Document passage.
Importing Data into R from Google Spreadsheet

Importing data into R from google spreadsheet

Use the googlesheets4 package, a Google Sheets R API by Jenny Bryan. It is the best way to analyze and edit Google Sheets data in R. Not only can it pull data from Google Sheets, but you can edit the data in Google Sheets, create new sheets, etc.

The package can be installed with install.packages("googlesheets4").

There's a vignette for getting started; see her GitHub repository for more. And you also can install the latest development version of the package from that GitHub page, if desired.

Import Google sheet data directly into R

With the package gsheet you can read in a sheet from the shareable link.
Example given in the docs:

library(gsheet)
url <- 'docs.google.com/spreadsheets/d/1I9mJsS5QnXF2TNNntTy-HrcdHmIF9wJ8ONYvEJTXSNo'
a <- gsheet2tbl(url)

It's quite nice.

Import Google Spreadsheet with formula into R

All the GoogleSheets -> R packages export a csv from GoogleSheets, so it will only show the values.

The best way sounds like to copy-paste the forumlas of your Google Sheet into text page:

first do a find-replace of (equals)

= 

to (single quote-equals)

'= 

This will get rid of the formulas and change them back into strings, then copy-paste back into Google sheets or R.

Hacky :)

Data excerpt.
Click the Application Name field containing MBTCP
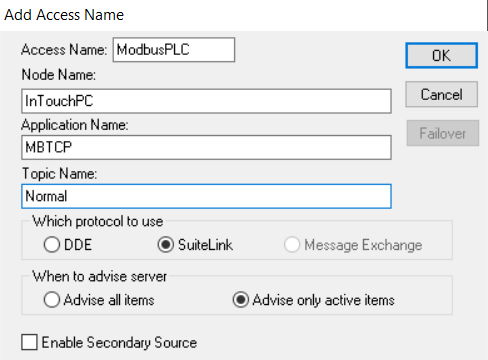 coord(206,147)
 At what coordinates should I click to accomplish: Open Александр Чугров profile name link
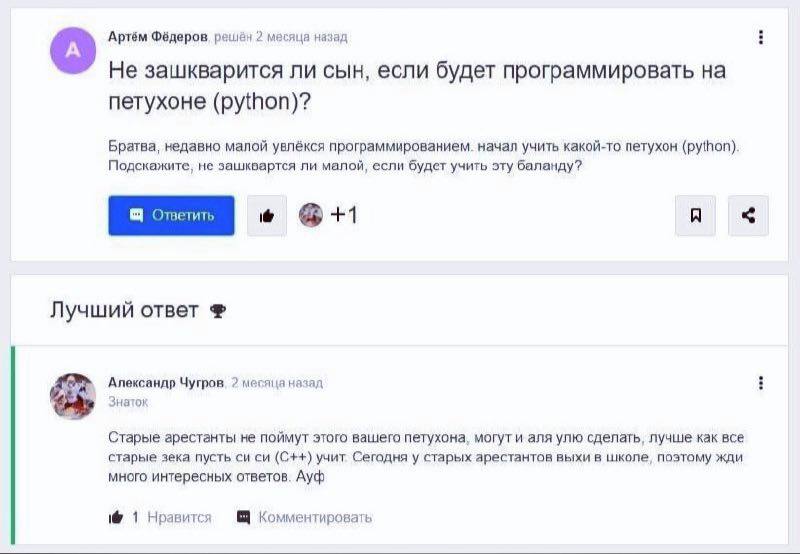[x=166, y=383]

Given task. Reproduce the Google Sheets import page word for word, everything from "It's quite nice." down to "show the values.". The data plays no part here.

Answer to the task.
It's quite nice.

Import Google Spreadsheet with formula into R

All the GoogleSheets -> R packages export a csv from GoogleSheets, so it will only show the values.